Stored records:
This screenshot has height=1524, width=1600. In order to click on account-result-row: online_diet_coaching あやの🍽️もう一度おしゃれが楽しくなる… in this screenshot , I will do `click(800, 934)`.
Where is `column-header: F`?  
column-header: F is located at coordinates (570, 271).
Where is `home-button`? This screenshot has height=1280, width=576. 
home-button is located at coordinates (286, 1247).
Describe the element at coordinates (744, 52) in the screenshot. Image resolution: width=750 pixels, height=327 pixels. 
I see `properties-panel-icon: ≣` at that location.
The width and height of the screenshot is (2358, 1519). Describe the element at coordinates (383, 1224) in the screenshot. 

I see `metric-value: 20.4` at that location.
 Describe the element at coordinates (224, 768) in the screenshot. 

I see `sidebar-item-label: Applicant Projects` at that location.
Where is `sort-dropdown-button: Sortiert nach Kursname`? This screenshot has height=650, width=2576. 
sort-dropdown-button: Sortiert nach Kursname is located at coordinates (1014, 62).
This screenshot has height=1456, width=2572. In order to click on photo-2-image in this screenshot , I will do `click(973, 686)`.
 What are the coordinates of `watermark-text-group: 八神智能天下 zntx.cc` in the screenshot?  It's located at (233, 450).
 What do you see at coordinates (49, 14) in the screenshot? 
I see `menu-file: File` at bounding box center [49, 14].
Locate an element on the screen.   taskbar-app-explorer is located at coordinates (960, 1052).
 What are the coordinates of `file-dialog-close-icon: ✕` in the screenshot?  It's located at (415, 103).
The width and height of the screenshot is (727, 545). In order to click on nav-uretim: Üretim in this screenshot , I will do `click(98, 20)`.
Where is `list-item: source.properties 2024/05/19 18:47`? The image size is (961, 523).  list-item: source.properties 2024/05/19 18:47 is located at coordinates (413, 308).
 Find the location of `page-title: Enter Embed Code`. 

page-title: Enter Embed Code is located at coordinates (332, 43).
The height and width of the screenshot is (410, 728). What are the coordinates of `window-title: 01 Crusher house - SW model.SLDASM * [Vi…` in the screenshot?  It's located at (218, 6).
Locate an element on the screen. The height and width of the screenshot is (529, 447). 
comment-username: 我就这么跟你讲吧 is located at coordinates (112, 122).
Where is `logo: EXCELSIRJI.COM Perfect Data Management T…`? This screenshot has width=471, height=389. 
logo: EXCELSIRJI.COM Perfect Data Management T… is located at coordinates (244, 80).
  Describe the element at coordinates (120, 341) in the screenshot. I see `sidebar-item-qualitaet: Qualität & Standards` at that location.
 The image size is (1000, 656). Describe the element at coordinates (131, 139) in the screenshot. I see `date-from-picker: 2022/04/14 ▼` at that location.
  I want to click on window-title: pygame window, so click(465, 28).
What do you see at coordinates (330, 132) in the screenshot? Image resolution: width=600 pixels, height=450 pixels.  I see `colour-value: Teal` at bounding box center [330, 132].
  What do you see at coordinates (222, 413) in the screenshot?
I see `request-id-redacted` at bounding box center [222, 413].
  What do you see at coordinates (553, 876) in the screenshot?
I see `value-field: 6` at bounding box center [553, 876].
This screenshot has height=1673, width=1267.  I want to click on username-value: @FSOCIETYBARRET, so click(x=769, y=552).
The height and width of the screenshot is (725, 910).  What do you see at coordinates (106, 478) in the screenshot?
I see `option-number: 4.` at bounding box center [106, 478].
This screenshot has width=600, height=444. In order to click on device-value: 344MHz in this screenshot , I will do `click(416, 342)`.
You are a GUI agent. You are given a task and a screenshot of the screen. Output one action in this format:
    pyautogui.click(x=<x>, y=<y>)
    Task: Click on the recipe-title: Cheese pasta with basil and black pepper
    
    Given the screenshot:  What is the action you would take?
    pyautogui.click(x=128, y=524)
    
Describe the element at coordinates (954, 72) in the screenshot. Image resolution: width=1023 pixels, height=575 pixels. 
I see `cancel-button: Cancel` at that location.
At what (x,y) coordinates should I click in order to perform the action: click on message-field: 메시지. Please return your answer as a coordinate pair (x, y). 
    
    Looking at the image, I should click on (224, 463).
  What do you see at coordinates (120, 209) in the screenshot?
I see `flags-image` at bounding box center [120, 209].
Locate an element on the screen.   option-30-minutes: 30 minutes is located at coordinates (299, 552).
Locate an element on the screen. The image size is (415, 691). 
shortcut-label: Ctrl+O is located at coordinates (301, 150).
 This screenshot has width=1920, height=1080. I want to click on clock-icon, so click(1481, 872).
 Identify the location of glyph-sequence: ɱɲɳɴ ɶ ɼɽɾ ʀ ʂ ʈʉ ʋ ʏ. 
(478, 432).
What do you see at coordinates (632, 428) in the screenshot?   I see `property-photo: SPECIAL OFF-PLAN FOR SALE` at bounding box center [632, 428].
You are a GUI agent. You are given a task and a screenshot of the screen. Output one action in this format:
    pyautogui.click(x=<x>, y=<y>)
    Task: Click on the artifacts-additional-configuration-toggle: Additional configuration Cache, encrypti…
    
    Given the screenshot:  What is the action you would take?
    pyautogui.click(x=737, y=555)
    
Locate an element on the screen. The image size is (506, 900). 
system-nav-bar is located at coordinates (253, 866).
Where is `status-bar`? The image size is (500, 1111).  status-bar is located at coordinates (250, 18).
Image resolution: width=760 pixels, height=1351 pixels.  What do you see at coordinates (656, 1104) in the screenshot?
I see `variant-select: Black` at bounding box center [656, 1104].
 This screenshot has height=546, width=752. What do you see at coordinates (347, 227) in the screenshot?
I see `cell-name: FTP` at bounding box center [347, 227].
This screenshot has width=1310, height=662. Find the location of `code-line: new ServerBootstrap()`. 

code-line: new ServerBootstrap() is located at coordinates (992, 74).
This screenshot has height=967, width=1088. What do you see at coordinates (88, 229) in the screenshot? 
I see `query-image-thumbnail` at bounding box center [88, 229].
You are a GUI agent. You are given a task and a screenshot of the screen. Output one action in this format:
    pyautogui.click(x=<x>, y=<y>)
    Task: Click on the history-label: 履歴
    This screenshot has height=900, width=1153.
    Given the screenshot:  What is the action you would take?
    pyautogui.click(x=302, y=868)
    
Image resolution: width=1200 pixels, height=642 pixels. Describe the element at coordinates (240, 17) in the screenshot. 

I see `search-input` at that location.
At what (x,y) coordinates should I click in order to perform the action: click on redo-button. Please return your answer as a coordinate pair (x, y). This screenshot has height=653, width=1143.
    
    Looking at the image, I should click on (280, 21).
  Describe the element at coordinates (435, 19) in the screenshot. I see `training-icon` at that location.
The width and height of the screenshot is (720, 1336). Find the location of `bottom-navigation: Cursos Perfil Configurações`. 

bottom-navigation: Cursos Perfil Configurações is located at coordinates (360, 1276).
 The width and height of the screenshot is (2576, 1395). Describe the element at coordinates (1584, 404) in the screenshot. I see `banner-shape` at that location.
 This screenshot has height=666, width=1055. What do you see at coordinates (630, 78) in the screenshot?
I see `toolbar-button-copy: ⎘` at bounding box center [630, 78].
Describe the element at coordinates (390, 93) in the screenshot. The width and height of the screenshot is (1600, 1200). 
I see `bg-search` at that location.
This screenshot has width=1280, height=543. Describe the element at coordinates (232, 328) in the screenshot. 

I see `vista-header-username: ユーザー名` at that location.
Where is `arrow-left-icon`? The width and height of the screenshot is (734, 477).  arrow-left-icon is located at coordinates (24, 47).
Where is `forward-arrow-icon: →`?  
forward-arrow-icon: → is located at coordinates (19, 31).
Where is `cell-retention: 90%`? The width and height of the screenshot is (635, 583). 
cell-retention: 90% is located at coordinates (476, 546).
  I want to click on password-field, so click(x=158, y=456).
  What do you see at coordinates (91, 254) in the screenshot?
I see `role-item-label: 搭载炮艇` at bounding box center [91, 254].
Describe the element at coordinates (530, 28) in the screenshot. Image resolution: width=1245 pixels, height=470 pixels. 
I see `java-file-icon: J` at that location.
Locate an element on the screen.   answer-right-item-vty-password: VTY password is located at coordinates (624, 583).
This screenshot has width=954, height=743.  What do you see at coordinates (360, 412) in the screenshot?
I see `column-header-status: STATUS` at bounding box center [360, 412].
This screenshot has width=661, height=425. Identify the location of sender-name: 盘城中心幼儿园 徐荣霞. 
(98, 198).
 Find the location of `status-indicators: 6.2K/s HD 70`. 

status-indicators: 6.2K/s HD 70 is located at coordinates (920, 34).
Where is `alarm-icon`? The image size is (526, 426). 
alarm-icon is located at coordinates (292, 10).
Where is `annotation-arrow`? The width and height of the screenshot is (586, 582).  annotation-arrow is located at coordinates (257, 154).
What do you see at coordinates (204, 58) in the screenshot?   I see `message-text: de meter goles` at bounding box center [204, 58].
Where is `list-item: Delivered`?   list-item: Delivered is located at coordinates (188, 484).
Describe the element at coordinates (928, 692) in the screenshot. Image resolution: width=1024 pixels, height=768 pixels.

▸ Aim of the exercise
List each line in the items above that contains the string "message".

▸ Response area
At what (x,y) coordinates should I click in order to perform the action: click on message-field: 메시지. Please return your answer as a coordinate pair (x, y). 
What do you see at coordinates (204, 58) in the screenshot?   I see `message-text: de meter goles` at bounding box center [204, 58].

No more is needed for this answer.